China imported 22,600 tonnes of refined tin in the first 10 months of the year with Indonesian metal accounting for 19,000 tonnes. That’s more than China imported from Indonesia over 2020 and 2021 combined.

Higher imports have helped Shanghai stocks rebuild to 4,708 tonnes from a meagre 1,260 at the start of 2022.

But it’s noticeable that LME inventory has started sliding again as Indonesian metal gets diverted to China. After peaking at 5,160 tonnes in September, headline LME tin stocks have fallen to 3,075 tonnes with 535 tonnes awaiting physical load-out.

China's net trade in refined tin
China’s net trade in refined tin

Desperately seeking stability

New tin projects aren’t viable at a price of $18,000 per tonne. Nor is a significant amount of the artisanal mining that plays a big part in the global supply picture.

But they don’t need a price of $50,000 either. An ideal scenario for new projects would be a stable $25,000-30,000 range, Thomas Bünger, Chief Executive of First Tin, told the ITA’s Investing in Tin seminar.

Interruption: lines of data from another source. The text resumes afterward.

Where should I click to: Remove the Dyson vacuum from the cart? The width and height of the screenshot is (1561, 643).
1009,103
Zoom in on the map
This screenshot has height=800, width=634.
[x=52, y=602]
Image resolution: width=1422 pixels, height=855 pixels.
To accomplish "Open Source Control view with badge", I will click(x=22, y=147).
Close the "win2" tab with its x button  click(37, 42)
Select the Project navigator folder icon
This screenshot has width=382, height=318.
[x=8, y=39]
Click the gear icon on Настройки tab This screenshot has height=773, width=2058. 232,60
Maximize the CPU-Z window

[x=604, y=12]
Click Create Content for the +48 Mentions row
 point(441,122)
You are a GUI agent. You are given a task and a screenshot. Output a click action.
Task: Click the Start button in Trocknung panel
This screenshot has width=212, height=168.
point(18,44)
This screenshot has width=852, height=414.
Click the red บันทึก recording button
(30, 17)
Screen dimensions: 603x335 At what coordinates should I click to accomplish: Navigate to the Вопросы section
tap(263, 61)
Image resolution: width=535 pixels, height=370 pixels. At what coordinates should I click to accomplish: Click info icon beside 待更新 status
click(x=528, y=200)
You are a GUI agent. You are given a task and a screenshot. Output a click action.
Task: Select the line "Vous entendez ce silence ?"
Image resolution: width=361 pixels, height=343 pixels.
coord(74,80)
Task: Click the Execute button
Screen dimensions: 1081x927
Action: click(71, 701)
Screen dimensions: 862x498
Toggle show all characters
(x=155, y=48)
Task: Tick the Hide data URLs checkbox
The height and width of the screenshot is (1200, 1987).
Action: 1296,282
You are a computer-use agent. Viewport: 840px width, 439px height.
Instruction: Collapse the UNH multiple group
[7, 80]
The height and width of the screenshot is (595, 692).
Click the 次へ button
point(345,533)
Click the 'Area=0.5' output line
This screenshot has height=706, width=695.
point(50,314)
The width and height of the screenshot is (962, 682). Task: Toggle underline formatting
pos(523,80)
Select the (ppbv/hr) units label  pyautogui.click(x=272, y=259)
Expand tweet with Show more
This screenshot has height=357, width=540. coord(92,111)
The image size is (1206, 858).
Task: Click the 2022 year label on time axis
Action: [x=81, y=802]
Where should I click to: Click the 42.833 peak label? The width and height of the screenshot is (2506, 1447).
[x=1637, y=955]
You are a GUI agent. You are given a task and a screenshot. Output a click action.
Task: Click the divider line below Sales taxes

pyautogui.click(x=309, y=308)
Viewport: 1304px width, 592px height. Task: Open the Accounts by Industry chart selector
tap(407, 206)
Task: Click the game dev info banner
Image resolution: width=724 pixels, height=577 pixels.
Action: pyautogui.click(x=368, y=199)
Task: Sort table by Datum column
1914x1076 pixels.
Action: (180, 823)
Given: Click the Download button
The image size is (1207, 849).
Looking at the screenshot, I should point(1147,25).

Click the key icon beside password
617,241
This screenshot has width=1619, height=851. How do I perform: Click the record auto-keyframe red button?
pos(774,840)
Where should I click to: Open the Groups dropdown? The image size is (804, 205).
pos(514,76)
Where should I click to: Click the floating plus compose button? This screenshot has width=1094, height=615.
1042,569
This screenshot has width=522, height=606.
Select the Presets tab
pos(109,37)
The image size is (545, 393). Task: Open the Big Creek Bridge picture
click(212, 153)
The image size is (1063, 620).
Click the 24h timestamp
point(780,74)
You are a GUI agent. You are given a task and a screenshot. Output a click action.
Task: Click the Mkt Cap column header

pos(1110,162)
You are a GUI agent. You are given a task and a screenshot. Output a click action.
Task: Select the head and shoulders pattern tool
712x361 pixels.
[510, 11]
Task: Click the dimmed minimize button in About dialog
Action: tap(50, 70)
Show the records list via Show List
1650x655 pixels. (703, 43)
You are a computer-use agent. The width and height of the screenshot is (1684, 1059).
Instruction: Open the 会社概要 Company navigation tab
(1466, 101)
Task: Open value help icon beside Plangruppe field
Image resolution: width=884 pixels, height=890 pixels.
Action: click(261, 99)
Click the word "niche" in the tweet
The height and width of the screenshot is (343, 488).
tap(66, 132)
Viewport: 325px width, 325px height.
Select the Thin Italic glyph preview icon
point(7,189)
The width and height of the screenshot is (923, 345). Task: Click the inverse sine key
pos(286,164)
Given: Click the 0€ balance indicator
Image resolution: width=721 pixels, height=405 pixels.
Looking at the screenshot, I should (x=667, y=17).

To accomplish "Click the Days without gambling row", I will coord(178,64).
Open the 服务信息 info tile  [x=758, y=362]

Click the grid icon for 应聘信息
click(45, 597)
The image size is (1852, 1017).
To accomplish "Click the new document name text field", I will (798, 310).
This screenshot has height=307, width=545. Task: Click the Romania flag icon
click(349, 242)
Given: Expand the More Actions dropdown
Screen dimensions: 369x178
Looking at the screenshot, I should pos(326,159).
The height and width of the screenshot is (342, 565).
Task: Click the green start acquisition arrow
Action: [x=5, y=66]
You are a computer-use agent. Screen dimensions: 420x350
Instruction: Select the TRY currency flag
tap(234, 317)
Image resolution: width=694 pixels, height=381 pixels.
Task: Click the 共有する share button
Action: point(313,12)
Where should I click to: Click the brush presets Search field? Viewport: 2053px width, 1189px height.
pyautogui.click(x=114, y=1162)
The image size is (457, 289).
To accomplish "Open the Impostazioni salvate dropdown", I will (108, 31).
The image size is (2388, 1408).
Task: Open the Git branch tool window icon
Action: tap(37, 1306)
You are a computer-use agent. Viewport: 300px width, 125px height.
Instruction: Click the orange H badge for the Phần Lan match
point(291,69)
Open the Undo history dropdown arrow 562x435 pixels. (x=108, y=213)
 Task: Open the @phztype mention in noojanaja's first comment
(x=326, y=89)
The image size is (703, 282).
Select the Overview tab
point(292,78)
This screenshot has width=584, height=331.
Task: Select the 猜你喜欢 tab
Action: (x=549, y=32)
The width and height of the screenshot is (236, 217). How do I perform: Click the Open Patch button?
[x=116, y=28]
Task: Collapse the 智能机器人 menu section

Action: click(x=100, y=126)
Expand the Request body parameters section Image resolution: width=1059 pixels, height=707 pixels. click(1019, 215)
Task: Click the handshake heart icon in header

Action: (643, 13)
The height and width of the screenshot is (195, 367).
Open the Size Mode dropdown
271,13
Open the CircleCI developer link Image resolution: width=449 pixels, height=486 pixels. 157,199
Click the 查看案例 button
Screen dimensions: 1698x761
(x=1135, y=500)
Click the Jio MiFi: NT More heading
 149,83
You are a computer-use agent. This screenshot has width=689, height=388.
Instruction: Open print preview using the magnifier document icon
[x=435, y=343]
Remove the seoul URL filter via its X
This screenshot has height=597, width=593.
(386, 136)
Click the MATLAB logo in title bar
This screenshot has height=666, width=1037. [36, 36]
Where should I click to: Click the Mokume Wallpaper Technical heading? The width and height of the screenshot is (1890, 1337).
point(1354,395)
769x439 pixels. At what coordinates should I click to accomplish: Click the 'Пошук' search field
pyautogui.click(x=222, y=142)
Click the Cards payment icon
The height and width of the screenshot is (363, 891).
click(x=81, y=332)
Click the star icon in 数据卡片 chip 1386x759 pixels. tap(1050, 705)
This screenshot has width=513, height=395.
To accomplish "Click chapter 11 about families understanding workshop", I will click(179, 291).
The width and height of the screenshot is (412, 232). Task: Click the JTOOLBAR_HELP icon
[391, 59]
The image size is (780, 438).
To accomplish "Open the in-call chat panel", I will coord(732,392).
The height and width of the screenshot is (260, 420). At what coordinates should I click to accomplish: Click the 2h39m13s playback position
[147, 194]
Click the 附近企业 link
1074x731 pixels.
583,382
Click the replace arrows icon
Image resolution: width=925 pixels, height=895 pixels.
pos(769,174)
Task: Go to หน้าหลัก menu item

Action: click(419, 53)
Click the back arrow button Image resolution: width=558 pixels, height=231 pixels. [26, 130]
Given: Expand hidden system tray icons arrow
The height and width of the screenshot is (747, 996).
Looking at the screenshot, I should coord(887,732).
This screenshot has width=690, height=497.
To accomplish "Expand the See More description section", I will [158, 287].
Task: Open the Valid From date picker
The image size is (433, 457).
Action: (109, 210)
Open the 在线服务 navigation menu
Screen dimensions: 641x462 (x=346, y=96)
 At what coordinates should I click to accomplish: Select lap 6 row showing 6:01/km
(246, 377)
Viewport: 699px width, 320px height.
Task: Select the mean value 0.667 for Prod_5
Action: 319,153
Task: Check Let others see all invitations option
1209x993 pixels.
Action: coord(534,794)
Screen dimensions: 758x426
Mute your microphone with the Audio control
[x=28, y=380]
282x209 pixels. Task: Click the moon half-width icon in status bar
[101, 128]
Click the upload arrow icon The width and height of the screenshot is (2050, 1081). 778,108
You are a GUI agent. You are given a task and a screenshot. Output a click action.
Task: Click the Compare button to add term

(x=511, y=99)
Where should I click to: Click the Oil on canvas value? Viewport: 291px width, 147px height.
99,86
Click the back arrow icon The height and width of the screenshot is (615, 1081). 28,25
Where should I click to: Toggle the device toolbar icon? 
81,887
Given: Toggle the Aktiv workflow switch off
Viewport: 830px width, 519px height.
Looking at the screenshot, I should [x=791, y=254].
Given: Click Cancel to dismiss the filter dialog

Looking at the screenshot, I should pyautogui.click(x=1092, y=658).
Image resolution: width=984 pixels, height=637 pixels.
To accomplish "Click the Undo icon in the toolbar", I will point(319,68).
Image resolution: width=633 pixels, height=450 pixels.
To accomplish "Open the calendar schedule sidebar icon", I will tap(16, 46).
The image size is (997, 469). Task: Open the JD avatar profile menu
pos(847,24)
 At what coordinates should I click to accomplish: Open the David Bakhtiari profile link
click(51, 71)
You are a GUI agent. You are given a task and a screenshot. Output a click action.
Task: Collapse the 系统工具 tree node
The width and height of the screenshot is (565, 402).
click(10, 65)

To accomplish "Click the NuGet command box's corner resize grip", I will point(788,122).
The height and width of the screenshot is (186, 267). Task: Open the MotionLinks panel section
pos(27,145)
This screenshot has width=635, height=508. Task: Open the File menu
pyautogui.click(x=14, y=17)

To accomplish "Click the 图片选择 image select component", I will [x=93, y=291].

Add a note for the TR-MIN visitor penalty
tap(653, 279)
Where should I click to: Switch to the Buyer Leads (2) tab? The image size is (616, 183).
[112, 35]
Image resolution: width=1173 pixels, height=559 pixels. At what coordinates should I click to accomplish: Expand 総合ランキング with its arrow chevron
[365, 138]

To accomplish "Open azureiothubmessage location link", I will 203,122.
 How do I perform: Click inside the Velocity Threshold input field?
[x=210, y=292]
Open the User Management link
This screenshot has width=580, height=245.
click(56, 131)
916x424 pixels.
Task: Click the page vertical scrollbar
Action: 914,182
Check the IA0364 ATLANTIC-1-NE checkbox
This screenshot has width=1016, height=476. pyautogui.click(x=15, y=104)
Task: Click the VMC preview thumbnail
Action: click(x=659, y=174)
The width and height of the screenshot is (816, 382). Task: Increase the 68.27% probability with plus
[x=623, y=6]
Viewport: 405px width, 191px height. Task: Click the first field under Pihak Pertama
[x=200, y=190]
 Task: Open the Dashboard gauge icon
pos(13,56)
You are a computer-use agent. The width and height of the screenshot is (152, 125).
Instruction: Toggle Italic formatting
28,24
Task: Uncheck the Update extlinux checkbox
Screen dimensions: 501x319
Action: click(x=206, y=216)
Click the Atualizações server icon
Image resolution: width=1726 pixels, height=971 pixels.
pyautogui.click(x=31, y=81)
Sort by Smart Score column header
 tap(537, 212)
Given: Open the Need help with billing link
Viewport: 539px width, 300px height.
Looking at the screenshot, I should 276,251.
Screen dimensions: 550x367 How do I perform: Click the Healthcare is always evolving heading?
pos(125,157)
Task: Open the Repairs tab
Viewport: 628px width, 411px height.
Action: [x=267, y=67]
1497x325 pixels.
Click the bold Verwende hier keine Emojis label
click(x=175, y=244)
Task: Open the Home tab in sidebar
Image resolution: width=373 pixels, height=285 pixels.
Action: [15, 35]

Most tin producers would probably agree and the market could really do with a breather after the price swings of the last two years.

Unfortunately, the combination of high speculative activity on the Shanghai market and possible disruption to Indonesian exports suggests the current calm may not last long.

(The opinions expressed here are those of the author, Andy Home, a columnist for Reuters.)